Saved entries
===============

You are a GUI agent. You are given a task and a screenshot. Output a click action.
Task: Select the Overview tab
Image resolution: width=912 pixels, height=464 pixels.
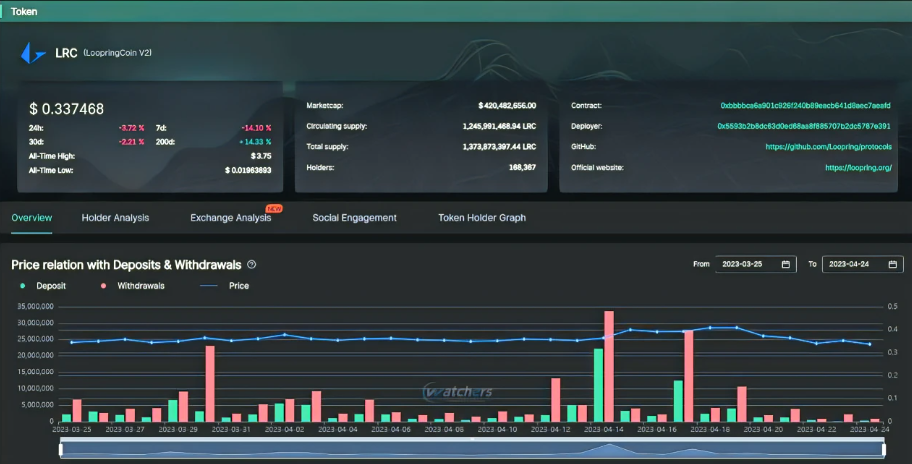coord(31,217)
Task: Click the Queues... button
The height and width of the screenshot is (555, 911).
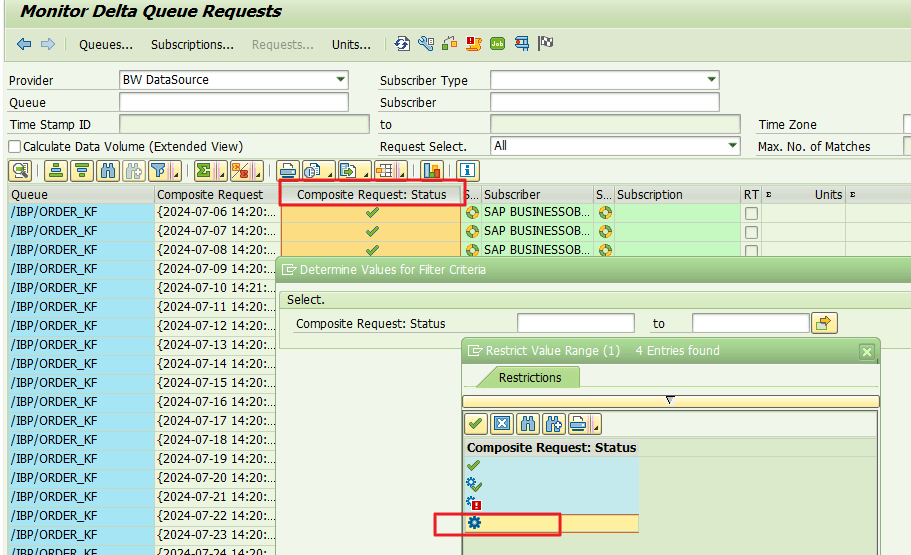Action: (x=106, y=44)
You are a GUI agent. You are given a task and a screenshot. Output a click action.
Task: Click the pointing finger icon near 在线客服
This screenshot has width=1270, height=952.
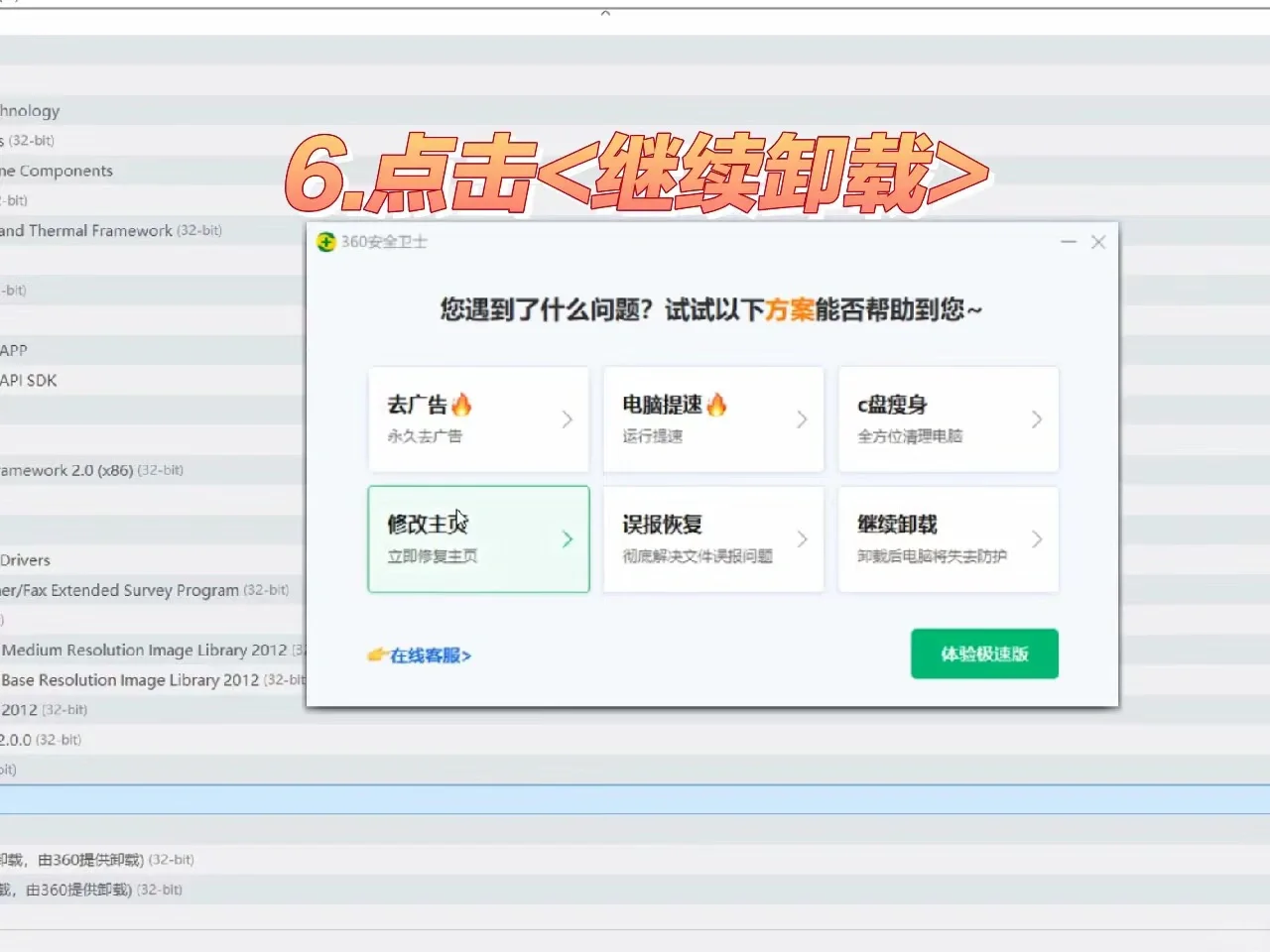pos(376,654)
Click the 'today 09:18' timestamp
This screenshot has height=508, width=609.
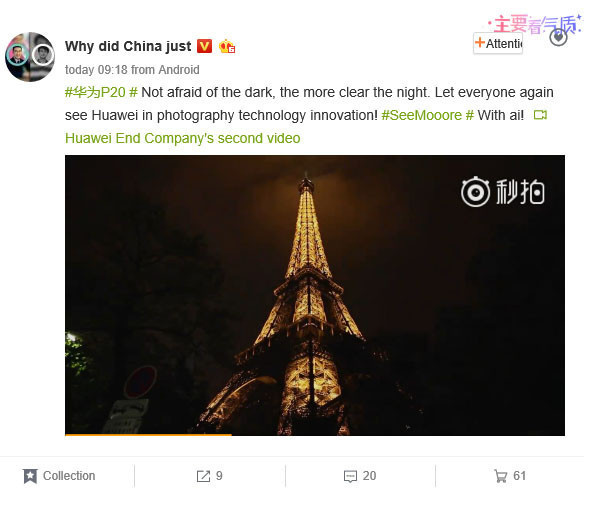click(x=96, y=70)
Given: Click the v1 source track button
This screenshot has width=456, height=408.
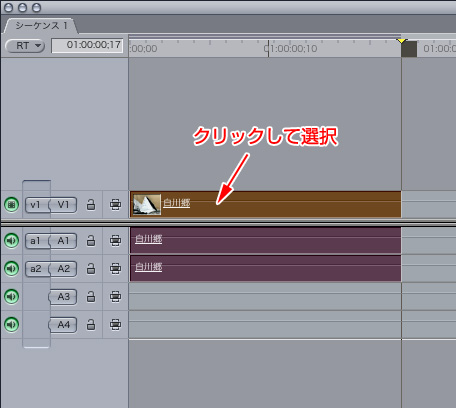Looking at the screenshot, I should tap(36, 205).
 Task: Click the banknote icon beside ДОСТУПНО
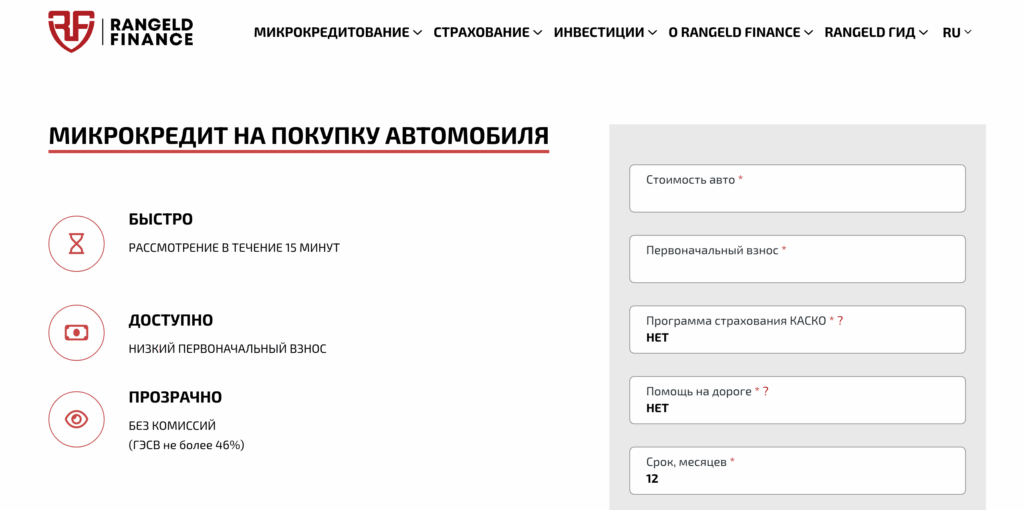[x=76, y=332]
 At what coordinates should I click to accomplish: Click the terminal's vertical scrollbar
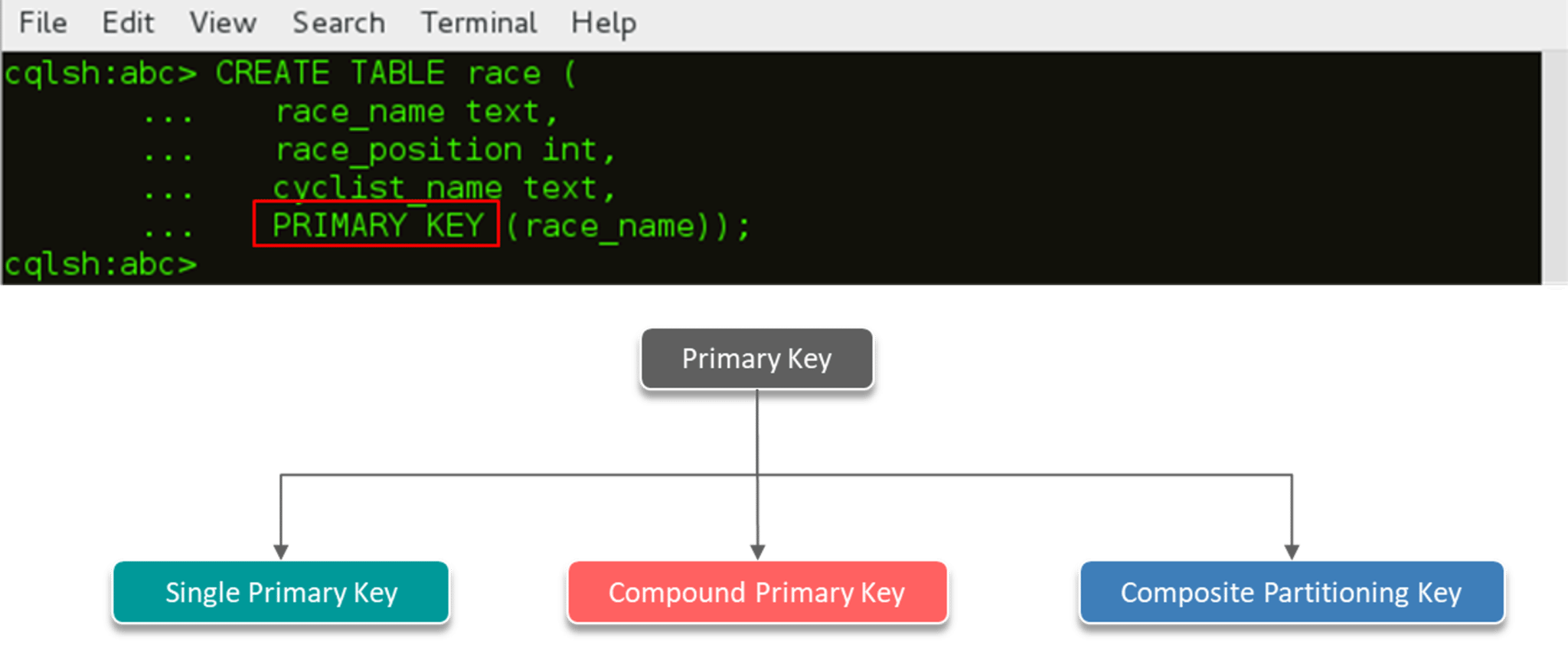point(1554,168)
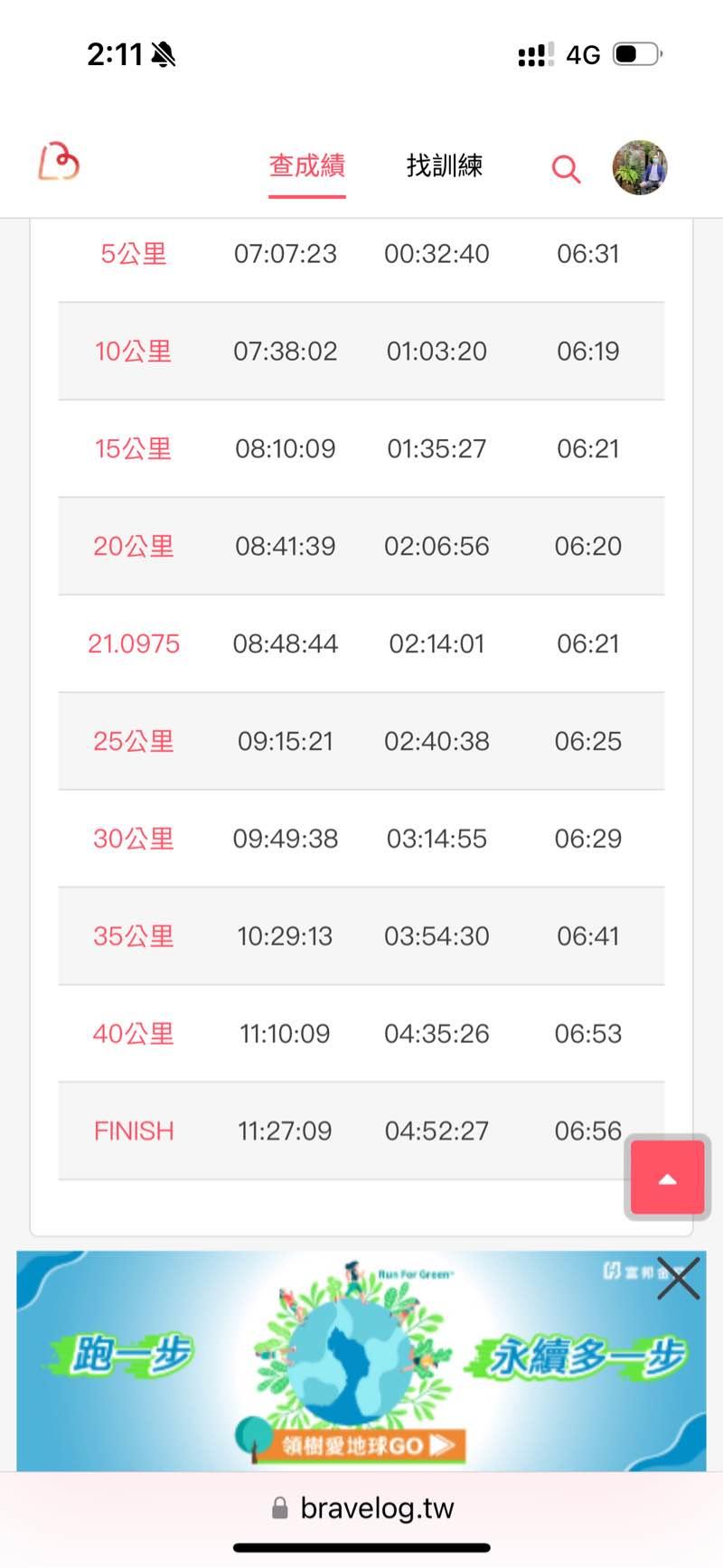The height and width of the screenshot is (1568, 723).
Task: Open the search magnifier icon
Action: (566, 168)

===============

* _Work instruction_: Every line from the one containing "Task: Click the pointing" through the end of the entries above is to be copied exactly; pictures are to be left out.

* _Response to the task_:
Task: Click the pointing finger icon near 在线客服
This screenshot has width=1270, height=952.
pos(376,654)
Click the 'today 09:18' timestamp
This screenshot has height=508, width=609.
click(x=96, y=70)
Given: Click the v1 source track button
This screenshot has width=456, height=408.
Looking at the screenshot, I should tap(36, 205).
 Task: Click the banknote icon beside ДОСТУПНО
[x=76, y=332]
 At what coordinates should I click to accomplish: Click the terminal's vertical scrollbar
point(1554,168)
The height and width of the screenshot is (1568, 723).
Task: Open the search magnifier icon
Action: (566, 168)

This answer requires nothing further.